Technical Ramblings

Archive for the 'Software' Category

Library in RDF

Posted in Delicious Library, RDF, Semantic Web, XSLT on June 5th, 2005 at 21:19:20

A long time ago, when I first got a Mac, there was a lot of hubbub about a program called “Delicious Library”: an application that would let you scan in your books, and provided an awesome user interface to searching, storing, lending, and everything else you might want to do with them. At the time, I wanted it, and I wanted it bad, but I decided to wait until I got an iSight: the idea of entering hundreds, perhaps up to a thousand, UPCs by hand, did not strike me as one of my favored tasks.

March 19th, I got an iSight: a birthday present, from Jess. I thought then “ooh, Delicious Library”, but never got around to it.

This weekend, I was starting to pack up books from the bookshelves. I thought “Hey, I won’t have a clue where any of the books are… unless…”

Jess was out of the house.
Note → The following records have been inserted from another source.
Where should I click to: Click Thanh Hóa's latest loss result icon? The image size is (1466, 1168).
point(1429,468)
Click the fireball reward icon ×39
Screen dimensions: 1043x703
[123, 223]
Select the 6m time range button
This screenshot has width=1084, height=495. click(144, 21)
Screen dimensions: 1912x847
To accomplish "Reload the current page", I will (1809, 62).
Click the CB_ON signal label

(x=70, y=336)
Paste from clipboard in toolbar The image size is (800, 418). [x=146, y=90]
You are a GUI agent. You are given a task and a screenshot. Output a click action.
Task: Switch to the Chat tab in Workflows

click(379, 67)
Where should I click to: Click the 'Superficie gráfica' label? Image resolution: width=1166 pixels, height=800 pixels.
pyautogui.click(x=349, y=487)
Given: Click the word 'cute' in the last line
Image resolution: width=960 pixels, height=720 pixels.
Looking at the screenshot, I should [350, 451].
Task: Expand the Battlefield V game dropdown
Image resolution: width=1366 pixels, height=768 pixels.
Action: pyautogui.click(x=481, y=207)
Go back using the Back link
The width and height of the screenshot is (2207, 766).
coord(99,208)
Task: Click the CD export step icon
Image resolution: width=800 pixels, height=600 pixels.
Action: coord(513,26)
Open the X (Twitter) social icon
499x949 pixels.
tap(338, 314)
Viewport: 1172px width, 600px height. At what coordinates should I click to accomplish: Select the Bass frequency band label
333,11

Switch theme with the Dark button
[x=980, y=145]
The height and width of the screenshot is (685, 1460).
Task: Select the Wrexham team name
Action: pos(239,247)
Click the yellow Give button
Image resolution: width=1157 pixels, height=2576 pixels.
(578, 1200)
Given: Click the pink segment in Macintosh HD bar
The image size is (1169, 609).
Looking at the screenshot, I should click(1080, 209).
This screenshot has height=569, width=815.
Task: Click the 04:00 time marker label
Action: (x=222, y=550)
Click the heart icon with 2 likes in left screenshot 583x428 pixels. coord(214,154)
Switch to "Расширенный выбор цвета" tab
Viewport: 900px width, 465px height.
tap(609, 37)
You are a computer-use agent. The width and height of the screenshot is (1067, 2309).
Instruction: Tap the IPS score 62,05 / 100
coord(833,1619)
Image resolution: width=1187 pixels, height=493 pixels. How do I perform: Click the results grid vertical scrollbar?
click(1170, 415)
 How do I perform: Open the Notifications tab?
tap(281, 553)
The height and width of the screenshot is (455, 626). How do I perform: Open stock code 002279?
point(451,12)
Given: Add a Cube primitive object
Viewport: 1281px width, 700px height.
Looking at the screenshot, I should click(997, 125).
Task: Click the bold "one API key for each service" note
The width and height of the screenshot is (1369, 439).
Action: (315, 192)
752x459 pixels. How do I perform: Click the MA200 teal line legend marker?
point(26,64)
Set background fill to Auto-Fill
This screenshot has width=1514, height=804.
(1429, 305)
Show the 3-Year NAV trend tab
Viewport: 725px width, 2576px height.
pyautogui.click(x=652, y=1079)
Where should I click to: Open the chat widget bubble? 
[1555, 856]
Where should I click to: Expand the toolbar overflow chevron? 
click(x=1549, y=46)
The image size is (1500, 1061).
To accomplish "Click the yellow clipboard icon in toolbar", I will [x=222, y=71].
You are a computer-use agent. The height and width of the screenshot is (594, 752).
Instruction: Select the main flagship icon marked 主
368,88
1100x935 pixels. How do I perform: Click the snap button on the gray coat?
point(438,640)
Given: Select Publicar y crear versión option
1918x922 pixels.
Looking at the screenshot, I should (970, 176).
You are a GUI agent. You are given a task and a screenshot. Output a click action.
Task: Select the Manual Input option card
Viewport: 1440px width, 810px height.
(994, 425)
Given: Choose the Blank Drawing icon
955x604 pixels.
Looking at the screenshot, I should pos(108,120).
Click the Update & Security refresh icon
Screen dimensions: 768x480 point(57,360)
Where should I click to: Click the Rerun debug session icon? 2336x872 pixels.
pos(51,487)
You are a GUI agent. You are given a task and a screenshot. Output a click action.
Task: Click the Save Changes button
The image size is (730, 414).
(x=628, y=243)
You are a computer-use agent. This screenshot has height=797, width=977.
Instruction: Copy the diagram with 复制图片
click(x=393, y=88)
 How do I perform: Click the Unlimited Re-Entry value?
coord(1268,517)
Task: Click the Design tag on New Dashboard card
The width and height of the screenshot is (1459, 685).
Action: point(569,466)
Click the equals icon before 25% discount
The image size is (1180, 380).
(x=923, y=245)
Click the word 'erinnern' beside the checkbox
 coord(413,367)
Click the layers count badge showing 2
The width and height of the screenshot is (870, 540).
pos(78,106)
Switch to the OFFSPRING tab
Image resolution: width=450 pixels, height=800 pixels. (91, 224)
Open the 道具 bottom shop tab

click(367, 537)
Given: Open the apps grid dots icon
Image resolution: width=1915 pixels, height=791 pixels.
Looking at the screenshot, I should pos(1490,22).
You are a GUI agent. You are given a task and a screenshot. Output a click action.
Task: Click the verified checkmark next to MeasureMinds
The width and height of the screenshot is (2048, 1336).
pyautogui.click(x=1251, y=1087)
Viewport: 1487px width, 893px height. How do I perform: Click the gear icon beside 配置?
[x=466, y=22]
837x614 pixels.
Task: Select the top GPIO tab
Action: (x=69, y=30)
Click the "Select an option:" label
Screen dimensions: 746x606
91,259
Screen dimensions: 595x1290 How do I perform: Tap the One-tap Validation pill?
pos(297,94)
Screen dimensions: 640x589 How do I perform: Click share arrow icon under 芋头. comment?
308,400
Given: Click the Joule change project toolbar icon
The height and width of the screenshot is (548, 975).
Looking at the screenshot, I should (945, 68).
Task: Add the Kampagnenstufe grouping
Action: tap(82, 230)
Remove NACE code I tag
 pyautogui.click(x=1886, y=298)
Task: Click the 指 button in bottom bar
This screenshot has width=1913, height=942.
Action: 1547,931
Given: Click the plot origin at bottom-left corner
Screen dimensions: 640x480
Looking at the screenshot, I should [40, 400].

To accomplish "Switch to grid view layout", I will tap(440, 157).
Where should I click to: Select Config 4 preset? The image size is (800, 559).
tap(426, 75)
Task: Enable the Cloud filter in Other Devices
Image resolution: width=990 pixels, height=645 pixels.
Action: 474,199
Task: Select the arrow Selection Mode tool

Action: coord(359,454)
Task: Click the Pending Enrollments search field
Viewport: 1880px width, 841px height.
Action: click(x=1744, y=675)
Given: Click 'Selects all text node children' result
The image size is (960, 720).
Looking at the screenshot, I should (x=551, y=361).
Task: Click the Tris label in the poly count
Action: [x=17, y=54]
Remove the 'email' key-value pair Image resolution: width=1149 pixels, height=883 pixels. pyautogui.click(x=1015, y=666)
I downloaded and tried the program: I scanned a full shelf of books (after getting some decent light) and packed them up before I hit my 25 limit and had to pay the piper. $40 for knowing where all of these books are after we move (as well as a new toy to play with) is well worth it.

I scanned another shelf (and ran out of boxes), then sat down to do the fun part.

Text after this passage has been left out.